(Source records)
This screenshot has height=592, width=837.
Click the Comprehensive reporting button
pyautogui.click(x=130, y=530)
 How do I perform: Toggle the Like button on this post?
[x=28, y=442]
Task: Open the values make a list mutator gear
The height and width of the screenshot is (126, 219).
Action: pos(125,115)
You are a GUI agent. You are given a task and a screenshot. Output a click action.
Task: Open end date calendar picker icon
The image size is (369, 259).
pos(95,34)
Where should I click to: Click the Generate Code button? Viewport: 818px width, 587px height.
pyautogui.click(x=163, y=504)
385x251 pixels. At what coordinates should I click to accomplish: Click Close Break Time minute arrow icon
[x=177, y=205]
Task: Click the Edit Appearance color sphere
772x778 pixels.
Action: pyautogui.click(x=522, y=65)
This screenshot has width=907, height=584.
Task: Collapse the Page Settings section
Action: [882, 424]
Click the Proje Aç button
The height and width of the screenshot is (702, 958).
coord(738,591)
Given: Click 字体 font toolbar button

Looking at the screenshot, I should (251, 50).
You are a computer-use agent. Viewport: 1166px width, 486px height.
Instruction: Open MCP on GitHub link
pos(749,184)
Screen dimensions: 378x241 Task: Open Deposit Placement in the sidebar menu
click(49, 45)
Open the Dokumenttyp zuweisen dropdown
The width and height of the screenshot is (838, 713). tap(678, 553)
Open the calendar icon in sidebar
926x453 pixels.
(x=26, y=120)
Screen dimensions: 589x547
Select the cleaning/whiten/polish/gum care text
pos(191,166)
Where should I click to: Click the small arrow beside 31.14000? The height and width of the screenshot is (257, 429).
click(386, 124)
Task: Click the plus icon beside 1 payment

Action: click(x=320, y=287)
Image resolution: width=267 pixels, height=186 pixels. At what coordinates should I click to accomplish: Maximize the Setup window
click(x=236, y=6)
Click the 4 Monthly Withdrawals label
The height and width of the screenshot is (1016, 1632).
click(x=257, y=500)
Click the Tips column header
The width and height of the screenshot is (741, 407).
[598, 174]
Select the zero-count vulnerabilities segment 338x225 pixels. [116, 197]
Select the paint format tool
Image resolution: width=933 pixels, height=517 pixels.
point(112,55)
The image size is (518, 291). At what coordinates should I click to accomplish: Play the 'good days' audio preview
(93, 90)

## Try it
An identical copy of the entries above is the expected result.

## Result for this task
This screenshot has height=592, width=837.
Click the Comprehensive reporting button
pyautogui.click(x=130, y=530)
 How do I perform: Toggle the Like button on this post?
[x=28, y=442]
Task: Open the values make a list mutator gear
The height and width of the screenshot is (126, 219).
Action: pos(125,115)
You are a GUI agent. You are given a task and a screenshot. Output a click action.
Task: Open end date calendar picker icon
The image size is (369, 259).
pos(95,34)
Where should I click to: Click the Generate Code button? Viewport: 818px width, 587px height.
pyautogui.click(x=163, y=504)
385x251 pixels. At what coordinates should I click to accomplish: Click Close Break Time minute arrow icon
[x=177, y=205]
Task: Click the Edit Appearance color sphere
772x778 pixels.
Action: pyautogui.click(x=522, y=65)
This screenshot has width=907, height=584.
Task: Collapse the Page Settings section
Action: [882, 424]
Click the Proje Aç button
The height and width of the screenshot is (702, 958).
coord(738,591)
Given: Click 字体 font toolbar button

Looking at the screenshot, I should (251, 50).
You are a computer-use agent. Viewport: 1166px width, 486px height.
Instruction: Open MCP on GitHub link
pos(749,184)
Screen dimensions: 378x241 Task: Open Deposit Placement in the sidebar menu
click(49, 45)
Open the Dokumenttyp zuweisen dropdown
The width and height of the screenshot is (838, 713). tap(678, 553)
Open the calendar icon in sidebar
926x453 pixels.
(x=26, y=120)
Screen dimensions: 589x547
Select the cleaning/whiten/polish/gum care text
pos(191,166)
Where should I click to: Click the small arrow beside 31.14000? The height and width of the screenshot is (257, 429).
click(386, 124)
Task: Click the plus icon beside 1 payment

Action: click(x=320, y=287)
Image resolution: width=267 pixels, height=186 pixels. At what coordinates should I click to accomplish: Maximize the Setup window
click(x=236, y=6)
Click the 4 Monthly Withdrawals label
The height and width of the screenshot is (1016, 1632).
click(x=257, y=500)
Click the Tips column header
The width and height of the screenshot is (741, 407).
[598, 174]
Select the zero-count vulnerabilities segment 338x225 pixels. [116, 197]
Select the paint format tool
Image resolution: width=933 pixels, height=517 pixels.
point(112,55)
The image size is (518, 291). At what coordinates should I click to accomplish: Play the 'good days' audio preview
(93, 90)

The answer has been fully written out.